Figure 3(b) shows the spectra obtained from the smaller modulator (p = 4.1 μm), using a QCL frequency of 1010 cm−1. The sample is driven with an RF signal of constant power (DC offset −989 mV), but different frequency (100 MHz, 500 Mhz, 1 GHz, and 1.5 GHz). The reflected beam is detected with a fast MCT, whose signal feeds the SA, in both laser-on (blue solid line) and laser-off (red solid line) configurations. In the latter case, the presence of a peak on the noise floor is due to some direct cross-talk between the RF synthesizer and the spectrum analyzer through the RF injection and detection circuits. The normalization to 1 allows the comparison at different frequencies. We can detect a signal up to a modulation speed of 1.5 GHz, well beyond the VIGO detector 3 dB cutoff of 837 MHz, proving the fast character of our modulator.

In order to determine the modulator bandwidth, we performed an automated scan as a function of the modulation frequency. It consists in acquiring the beat-notes (as in Fig. 3(b)) at closely spaced frequencies between 0.1 MHz and 1 GHz. The software acquires the peak amplitude with noise floor correction at each frequency, and the data are normalized to 1 at the lowest RF frequency of the scan (0.1 MHz). The results, at 300 K, are reported in Fig. 4(a) for a typical 2 × 104 μm2 device, with grating period p = 4.1 μm. At the optimum performance point (νlaser = 1010 cm−1), it operates at frequencies > 1 GHz, with a −3 dB cutoff at ~750 MHz (Fig. 4(a), red curve). The larger devices (data not shown) typically exhibit a −3 dB cutoff at ~150 MHz. This result is in fair agreement with the surface ratio between the two devices. Furthermore the theoretical RC-cutoff of the large samples is \({f}_{\,\text{cutoff}}^{\text{large}\,}=\frac{1}{2\pi RC}\ =\) 204 MHz and for the small sample \({f}_{\,\text{cutoff}}^{\text{small}\,}\ =\) 510 MHz (C device capacitance and R the 50 Ω output resistance of the RF synthesizer). The good agreement proves that the bandwidth is currently limited by the RC time constant. For high-resolution spectroscopy, an important parameter is the sideband/carrier power ratio. For the current modulators, from quasi-DC response measurements (not shown) we estimate a ratio of the order of 5%.

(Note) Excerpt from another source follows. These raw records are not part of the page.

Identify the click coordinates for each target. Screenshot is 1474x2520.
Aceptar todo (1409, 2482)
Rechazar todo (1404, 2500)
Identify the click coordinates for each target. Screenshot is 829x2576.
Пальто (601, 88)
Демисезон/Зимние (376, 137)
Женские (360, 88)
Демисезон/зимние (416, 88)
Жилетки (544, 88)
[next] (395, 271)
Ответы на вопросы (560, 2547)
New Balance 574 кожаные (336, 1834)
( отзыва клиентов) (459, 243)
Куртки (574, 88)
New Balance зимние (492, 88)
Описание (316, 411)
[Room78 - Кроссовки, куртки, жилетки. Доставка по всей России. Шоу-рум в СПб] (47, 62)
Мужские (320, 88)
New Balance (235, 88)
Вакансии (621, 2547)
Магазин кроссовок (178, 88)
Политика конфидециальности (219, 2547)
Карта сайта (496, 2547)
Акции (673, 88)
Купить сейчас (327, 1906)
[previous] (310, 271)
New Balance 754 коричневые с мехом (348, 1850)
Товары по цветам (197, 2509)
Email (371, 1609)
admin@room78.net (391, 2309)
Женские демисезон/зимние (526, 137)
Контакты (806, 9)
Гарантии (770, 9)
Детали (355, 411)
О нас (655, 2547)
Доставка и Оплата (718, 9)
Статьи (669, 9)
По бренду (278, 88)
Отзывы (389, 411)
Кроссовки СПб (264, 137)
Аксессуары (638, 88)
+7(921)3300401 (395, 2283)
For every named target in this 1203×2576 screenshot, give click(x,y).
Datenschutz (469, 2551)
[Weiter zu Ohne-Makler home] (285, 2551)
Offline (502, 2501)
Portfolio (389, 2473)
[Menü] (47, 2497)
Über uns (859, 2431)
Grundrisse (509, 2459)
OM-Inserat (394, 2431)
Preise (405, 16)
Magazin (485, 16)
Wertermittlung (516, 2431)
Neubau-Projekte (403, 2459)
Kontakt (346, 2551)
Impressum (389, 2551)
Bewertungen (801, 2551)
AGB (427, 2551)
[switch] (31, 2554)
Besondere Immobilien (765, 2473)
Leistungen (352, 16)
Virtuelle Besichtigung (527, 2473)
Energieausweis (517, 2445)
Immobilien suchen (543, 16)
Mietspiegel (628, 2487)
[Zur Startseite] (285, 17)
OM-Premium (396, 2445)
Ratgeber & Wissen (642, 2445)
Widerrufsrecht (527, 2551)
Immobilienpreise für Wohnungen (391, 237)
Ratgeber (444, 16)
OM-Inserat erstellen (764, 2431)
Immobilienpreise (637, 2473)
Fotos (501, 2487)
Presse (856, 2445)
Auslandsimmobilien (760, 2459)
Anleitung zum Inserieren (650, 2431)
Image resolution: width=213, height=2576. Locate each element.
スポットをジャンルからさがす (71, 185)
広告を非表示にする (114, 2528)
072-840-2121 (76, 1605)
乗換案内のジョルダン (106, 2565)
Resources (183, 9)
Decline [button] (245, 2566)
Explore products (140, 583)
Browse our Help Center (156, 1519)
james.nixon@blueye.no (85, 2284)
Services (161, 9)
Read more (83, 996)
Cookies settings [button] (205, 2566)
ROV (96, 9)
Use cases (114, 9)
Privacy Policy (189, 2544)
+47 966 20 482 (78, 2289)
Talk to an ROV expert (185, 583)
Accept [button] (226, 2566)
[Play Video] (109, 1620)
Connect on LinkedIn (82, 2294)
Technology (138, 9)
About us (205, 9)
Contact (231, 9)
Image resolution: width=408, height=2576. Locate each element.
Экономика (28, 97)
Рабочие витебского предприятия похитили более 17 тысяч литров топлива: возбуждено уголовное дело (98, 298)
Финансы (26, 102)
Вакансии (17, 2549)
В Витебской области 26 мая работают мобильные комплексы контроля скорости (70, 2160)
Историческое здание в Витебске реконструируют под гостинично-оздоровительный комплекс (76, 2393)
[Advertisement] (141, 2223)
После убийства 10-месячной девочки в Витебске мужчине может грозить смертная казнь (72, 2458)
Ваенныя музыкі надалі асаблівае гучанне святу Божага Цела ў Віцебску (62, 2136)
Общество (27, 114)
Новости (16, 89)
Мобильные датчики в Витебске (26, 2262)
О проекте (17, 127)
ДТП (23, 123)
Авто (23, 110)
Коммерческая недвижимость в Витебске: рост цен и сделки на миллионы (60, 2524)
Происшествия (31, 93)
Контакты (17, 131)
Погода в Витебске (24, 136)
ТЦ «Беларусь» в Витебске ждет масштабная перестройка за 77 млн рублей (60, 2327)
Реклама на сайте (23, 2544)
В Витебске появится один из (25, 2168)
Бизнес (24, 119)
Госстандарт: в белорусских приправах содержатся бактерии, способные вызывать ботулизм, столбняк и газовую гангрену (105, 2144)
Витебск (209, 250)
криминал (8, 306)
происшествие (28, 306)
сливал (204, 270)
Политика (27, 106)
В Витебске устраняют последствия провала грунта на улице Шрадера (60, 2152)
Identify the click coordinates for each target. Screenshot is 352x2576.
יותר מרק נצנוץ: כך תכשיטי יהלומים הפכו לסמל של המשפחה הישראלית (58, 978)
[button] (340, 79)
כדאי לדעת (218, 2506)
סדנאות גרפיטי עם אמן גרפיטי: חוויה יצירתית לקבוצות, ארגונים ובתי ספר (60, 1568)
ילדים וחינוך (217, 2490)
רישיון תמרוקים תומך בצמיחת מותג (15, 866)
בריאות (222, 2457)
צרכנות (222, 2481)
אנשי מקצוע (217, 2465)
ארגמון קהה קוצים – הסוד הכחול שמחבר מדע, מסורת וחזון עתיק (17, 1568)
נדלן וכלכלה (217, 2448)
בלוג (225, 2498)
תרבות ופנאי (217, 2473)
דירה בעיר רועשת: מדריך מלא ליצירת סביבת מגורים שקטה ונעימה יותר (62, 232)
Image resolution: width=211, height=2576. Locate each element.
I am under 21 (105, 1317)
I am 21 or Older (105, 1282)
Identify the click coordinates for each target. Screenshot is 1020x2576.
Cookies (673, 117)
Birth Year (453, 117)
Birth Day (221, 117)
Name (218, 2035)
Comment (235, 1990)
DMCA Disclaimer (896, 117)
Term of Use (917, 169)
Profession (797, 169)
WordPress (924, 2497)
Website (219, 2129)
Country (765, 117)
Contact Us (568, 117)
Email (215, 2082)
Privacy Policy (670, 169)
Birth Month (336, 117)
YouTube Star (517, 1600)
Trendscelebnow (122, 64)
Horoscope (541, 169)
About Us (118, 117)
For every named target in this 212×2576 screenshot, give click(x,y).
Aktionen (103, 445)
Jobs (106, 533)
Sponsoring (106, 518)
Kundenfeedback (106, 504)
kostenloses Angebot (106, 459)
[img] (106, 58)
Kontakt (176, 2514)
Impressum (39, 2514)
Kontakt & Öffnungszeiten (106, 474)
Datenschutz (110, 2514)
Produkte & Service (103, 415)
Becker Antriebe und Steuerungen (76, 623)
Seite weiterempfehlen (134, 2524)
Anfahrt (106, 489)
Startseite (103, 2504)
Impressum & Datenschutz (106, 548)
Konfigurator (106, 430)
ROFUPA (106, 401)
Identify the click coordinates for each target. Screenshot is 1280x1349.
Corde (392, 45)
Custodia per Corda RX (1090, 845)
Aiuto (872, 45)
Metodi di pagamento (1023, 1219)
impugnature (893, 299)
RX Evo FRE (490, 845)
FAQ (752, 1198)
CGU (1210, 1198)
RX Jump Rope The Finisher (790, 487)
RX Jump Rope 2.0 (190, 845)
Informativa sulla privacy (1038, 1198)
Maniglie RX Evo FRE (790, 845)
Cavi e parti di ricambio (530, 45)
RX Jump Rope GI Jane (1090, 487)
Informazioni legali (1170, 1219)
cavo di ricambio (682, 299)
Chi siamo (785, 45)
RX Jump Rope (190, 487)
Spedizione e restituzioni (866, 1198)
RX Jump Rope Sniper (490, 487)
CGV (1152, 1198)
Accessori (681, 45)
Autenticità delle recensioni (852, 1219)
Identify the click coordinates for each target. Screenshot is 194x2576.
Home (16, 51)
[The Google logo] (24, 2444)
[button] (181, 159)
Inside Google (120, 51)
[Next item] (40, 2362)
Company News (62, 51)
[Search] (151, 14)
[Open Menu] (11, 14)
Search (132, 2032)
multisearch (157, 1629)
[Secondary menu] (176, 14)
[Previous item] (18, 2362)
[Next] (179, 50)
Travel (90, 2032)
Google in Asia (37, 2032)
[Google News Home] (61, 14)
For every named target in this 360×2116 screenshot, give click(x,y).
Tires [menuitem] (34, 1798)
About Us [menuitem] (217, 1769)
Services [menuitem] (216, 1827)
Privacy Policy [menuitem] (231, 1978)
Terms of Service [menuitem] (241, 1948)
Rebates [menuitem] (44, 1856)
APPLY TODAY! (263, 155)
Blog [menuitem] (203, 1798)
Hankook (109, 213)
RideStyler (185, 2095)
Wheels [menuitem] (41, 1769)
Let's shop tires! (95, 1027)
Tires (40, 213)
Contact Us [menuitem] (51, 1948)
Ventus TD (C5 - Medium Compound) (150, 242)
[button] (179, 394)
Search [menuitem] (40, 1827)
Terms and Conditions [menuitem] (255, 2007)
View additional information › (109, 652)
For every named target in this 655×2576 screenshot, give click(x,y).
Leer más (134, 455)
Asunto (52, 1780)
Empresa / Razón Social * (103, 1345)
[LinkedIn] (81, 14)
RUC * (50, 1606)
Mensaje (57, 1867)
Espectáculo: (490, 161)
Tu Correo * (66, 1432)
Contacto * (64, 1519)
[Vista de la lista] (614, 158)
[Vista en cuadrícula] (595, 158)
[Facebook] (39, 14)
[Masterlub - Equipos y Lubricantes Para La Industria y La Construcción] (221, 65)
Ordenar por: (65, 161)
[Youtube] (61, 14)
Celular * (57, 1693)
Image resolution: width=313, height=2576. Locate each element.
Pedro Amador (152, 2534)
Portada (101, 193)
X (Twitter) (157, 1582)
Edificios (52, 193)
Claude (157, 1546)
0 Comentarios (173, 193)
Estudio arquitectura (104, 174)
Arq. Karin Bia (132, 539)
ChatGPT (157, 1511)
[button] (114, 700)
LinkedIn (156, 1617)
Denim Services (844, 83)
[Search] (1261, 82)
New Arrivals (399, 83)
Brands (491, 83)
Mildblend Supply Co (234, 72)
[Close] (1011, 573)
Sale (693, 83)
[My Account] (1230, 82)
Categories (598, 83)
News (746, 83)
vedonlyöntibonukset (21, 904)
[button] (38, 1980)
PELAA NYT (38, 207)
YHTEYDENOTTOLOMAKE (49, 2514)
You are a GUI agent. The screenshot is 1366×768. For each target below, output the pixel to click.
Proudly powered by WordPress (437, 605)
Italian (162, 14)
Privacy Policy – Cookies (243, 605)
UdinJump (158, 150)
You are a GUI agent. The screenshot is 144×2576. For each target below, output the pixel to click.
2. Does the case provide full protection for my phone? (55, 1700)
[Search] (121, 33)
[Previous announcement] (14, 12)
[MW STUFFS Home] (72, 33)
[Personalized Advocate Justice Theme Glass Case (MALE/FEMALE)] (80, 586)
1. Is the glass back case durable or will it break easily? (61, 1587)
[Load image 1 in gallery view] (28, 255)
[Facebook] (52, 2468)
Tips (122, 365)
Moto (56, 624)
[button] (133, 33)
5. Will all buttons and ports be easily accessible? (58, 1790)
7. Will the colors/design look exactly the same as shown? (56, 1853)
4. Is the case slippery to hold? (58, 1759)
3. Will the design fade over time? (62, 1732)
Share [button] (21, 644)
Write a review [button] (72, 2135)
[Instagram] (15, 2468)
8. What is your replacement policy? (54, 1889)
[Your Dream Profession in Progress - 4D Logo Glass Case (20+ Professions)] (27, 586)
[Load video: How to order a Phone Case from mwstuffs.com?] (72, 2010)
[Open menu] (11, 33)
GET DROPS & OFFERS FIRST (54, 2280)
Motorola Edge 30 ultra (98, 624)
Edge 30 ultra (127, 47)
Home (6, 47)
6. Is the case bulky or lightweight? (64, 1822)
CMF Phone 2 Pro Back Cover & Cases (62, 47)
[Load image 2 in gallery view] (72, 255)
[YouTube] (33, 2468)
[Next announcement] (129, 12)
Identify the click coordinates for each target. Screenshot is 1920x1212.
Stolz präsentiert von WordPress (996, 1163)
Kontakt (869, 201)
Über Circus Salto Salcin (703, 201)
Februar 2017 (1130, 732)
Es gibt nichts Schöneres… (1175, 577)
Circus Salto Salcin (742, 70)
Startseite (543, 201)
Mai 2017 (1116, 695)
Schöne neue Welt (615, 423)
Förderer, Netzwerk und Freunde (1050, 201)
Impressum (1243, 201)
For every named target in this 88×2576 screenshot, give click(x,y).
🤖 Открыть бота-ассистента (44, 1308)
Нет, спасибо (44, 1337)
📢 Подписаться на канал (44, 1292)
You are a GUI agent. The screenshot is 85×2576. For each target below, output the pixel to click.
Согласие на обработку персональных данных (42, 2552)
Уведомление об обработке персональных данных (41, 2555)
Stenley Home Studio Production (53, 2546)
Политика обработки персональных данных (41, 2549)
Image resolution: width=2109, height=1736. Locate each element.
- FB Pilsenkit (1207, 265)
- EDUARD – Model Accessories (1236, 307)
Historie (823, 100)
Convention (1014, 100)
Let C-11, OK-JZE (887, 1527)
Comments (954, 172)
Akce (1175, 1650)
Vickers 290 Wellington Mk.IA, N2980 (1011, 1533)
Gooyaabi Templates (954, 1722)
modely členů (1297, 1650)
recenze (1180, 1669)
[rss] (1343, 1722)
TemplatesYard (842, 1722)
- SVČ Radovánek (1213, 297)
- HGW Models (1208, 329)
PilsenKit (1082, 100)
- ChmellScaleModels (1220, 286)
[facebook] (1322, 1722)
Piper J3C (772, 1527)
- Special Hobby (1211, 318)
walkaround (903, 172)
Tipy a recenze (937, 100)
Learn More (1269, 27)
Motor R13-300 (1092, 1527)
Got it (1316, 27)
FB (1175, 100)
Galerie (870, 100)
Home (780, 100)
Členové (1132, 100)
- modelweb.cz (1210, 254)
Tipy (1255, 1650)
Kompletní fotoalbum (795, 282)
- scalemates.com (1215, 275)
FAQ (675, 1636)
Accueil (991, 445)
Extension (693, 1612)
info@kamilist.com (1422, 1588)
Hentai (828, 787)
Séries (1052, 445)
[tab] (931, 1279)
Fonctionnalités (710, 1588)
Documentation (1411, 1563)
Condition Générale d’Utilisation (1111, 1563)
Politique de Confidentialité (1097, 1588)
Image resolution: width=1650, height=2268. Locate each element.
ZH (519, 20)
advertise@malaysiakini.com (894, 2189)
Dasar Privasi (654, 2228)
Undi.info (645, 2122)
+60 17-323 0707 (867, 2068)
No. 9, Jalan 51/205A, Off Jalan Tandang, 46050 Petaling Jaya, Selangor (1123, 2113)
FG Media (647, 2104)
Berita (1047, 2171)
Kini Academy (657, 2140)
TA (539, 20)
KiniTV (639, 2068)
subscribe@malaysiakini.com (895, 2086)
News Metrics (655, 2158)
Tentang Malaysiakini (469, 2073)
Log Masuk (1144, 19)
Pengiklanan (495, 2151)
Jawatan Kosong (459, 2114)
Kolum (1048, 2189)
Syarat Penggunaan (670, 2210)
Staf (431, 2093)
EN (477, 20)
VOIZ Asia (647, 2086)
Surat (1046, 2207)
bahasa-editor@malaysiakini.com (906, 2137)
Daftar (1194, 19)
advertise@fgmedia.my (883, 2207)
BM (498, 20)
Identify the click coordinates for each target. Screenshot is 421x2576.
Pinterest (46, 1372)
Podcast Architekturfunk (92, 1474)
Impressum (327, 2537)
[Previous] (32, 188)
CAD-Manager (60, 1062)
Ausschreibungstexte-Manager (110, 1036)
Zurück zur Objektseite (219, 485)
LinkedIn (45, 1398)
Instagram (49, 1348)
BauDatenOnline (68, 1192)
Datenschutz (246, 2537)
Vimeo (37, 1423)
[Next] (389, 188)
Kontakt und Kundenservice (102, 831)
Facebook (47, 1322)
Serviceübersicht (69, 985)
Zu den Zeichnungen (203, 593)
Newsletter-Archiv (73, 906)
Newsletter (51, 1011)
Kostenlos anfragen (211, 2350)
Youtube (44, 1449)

Fig. 4: Polariton-based amplitude modulator bandwidth at 300 K.
figure 4

a Normalized response at room-temperature of the small device (p = 4.1 μm) when fed with 10 dBm/DC@−989mV. The QC laser frequency is 1010 cm−1 . The nominal −3 dB cutoff at 837 MHz of the fast MCT is shown as a gray dashed vertical line. The entire experiment is automated by an homemade python code, based on the Pymeasure package ( b Normalized modulation height as a function of the QC laser frequency (dots). The measurements are performed on the large devices (surface is 5 × 104 μm2, p = 4.2 μm). The QC laser frequency is tuned between 1026 and 1100 cm−1 and the modulated beam is detected by the 50 MHz MCT and the lock-in. The modulator is fed with a 0–3 V sinusoidal signal at 100 kHz. The solid line is the modulation height for 3 V bias of Fig. 2(c), normalized to 1 at 1026 cm−1. The perfect overlap proves that the origin of the modulation is indeed the transition from the strong light-matter coupling regime towards the weak-coupling.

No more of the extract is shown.